Mario Cuenca Sandoval
No digo que el asunto
sobre el que disertó no fuera estimulante, en absoluto. Las relaciones entre
materia y conciencia pueden constituir una excusa ideal para devanarse los
sesos, aunque a mí se me hace difícil creer que una proyección mental pueda
materializarse. Me refiero a que por más que uno ansíe lucir el tórax de un
Aquiles, no bastará con desearlo.
Como digo, el tema tenía su miga, pero yo no
podía apartar la mirada de aquella mano; su mano derecha, si es que podía
llamarse así, pues recordaba en todo a la pinza de un bogavante. Y eso que
durante su disertación gesticuló siempre con la otra, la izquierda, que sí era
una verdadera mano. Con todo, uno no podía evitar mirar de soslayo la derecha,
con esa misma inquietud con la que los peces parecen mirar todas las cosas.

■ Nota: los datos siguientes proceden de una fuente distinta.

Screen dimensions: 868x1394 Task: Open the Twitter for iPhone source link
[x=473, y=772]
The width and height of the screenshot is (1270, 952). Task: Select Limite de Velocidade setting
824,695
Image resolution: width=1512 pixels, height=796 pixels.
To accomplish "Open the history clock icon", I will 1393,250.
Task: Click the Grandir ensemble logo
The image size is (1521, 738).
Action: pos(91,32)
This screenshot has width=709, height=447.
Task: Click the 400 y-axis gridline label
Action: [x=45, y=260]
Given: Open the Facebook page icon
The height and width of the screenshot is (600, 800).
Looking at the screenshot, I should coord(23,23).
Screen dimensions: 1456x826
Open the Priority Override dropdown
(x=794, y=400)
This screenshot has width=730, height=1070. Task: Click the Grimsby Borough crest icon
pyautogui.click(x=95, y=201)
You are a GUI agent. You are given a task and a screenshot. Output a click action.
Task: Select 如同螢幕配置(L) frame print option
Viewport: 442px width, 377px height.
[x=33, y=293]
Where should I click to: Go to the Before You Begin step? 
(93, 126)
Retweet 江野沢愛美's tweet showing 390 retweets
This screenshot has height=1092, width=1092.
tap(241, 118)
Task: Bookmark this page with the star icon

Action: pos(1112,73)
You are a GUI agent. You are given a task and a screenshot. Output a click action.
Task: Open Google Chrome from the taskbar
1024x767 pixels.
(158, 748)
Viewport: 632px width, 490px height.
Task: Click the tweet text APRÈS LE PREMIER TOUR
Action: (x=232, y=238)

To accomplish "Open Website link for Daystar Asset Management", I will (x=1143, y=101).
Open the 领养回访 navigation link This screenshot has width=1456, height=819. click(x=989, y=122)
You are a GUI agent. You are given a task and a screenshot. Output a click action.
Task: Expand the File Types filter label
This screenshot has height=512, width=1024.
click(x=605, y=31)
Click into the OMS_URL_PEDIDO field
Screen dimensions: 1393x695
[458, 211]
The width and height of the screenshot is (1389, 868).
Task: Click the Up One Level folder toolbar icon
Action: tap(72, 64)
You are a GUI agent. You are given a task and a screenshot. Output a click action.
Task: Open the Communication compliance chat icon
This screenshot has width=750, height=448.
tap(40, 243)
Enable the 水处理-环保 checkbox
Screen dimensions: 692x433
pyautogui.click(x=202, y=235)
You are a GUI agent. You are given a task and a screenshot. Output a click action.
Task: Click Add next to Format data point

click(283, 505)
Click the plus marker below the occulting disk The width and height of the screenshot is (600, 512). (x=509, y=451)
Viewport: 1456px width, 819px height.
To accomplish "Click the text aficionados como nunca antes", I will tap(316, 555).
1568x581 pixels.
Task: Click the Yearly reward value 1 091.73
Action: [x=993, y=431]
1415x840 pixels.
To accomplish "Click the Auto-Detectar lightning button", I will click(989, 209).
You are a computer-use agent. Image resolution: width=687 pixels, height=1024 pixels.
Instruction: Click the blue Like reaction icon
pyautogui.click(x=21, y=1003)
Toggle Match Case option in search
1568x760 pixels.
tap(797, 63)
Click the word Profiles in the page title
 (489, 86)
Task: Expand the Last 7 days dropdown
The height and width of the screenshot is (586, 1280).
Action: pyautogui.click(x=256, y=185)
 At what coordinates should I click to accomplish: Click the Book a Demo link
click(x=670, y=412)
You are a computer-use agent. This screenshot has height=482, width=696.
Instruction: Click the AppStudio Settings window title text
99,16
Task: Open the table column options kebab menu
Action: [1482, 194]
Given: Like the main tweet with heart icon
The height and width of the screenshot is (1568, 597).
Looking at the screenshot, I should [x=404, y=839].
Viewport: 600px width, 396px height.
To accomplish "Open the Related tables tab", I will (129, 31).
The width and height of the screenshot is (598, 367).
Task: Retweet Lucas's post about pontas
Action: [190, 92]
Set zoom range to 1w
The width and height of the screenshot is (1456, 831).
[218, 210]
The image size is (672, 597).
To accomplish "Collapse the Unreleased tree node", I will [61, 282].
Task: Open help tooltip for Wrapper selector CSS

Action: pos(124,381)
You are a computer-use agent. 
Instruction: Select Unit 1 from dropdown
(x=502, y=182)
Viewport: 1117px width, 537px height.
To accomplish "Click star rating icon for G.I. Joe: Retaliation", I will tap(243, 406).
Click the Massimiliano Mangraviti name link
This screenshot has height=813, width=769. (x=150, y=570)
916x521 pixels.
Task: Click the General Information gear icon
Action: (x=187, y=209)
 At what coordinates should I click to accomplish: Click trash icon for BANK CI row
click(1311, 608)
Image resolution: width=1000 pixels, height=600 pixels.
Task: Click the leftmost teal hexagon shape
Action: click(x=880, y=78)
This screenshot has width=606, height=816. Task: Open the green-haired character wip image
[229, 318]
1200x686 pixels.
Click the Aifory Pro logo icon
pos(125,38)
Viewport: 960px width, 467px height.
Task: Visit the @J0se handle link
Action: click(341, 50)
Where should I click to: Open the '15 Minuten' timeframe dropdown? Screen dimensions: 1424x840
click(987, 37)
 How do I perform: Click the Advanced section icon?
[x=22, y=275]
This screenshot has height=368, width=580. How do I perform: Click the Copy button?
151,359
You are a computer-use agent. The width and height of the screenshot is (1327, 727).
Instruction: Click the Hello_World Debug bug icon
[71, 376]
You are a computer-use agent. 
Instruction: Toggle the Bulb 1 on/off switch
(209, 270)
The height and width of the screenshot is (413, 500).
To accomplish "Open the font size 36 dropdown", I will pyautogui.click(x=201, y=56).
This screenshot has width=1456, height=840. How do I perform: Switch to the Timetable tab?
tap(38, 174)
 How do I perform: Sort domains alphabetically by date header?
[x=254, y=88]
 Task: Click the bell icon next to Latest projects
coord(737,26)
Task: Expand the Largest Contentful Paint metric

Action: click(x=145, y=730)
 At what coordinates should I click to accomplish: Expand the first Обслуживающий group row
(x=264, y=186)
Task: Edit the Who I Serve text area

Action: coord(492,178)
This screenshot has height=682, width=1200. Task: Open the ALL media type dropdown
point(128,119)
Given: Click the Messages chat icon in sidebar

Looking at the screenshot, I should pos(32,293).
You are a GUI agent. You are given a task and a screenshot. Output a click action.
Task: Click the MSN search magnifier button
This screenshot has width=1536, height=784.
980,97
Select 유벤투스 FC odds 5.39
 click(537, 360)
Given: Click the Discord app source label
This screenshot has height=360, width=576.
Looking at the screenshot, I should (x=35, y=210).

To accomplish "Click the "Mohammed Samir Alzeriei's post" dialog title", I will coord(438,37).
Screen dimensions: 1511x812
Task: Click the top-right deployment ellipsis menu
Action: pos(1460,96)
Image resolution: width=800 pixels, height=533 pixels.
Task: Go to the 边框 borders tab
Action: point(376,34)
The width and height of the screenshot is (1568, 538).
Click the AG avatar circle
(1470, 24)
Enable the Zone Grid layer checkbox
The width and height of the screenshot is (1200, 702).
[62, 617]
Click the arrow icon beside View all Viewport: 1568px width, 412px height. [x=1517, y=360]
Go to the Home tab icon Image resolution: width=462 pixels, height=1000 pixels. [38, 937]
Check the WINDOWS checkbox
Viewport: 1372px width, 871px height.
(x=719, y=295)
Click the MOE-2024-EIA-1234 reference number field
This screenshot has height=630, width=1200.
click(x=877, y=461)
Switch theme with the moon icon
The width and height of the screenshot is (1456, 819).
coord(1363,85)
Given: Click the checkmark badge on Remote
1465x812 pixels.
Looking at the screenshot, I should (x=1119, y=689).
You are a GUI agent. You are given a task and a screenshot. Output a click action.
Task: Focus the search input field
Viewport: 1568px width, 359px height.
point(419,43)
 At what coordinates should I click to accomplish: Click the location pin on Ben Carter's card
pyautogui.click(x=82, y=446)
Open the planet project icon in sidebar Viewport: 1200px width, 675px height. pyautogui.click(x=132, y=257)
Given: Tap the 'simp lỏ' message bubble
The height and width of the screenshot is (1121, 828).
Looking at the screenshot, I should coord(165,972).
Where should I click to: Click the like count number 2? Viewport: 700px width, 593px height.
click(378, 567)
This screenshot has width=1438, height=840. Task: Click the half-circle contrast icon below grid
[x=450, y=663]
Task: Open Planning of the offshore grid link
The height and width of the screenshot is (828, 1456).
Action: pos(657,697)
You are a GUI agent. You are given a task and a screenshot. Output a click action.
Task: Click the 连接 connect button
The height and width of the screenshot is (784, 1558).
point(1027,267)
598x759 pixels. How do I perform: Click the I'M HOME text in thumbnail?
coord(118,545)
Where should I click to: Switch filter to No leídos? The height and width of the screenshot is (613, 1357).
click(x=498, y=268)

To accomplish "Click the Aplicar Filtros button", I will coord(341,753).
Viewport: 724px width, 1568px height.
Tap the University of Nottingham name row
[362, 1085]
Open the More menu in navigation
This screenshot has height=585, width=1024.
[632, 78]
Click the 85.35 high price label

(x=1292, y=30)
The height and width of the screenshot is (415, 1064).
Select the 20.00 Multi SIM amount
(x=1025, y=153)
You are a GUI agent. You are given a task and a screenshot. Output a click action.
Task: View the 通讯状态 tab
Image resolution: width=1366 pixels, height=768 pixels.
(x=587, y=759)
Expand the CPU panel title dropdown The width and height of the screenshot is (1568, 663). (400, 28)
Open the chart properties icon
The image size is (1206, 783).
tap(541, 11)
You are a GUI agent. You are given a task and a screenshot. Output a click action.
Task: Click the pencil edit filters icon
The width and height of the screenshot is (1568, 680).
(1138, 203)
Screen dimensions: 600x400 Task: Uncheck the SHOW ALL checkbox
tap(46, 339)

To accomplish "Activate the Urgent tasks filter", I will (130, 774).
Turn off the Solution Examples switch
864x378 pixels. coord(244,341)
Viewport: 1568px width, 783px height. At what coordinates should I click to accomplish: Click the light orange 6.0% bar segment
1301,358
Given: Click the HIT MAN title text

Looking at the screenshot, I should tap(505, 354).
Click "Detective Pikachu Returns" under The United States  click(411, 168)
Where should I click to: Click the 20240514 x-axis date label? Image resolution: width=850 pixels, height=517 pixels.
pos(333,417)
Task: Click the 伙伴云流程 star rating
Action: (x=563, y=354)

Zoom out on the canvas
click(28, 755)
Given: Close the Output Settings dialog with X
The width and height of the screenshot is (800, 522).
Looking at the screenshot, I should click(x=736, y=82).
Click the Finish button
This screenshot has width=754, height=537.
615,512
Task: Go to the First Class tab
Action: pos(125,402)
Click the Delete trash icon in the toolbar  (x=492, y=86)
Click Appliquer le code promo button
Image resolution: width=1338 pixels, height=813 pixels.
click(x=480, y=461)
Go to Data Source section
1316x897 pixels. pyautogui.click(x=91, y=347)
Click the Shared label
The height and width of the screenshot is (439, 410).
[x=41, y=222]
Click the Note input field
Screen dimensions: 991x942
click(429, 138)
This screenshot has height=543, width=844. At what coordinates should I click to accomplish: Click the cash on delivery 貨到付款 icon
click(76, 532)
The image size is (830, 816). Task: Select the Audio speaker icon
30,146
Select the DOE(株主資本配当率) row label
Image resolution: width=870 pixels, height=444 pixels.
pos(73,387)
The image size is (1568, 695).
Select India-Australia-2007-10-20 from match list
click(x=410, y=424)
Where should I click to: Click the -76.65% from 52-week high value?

Al término de la conferencia, cuando nos
acercamos a felicitar al conferenciante, el decoro nos impidió preguntar por el
percance y por la elección de tan extravagante injerto, más aún por su utilidad
para los juegos amorosos. Cómo se abotonaba la camisa o cómo reunía la pasta en
el tenedor eran temas delicados, y nos cuidamos mucho de herir los sentimientos
de nuestro ilustre invitado.
El caso es que durante el café posterior tuvimos
ocasión de observar que se las arreglaba bastante bien para sostener la taza
con aquella pinza roja. Parecía que siempre la hubiera llevado consigo. Cuando
el profesor Tal, que siempre destacó por su estilo cínico, se burló de la
interpretación del Principio de Incertidumbre que el conferenciante nos había
ofrecido, fue necesaria la fuerza de cinco hombres para separar aquella pinza
roja de su cuello.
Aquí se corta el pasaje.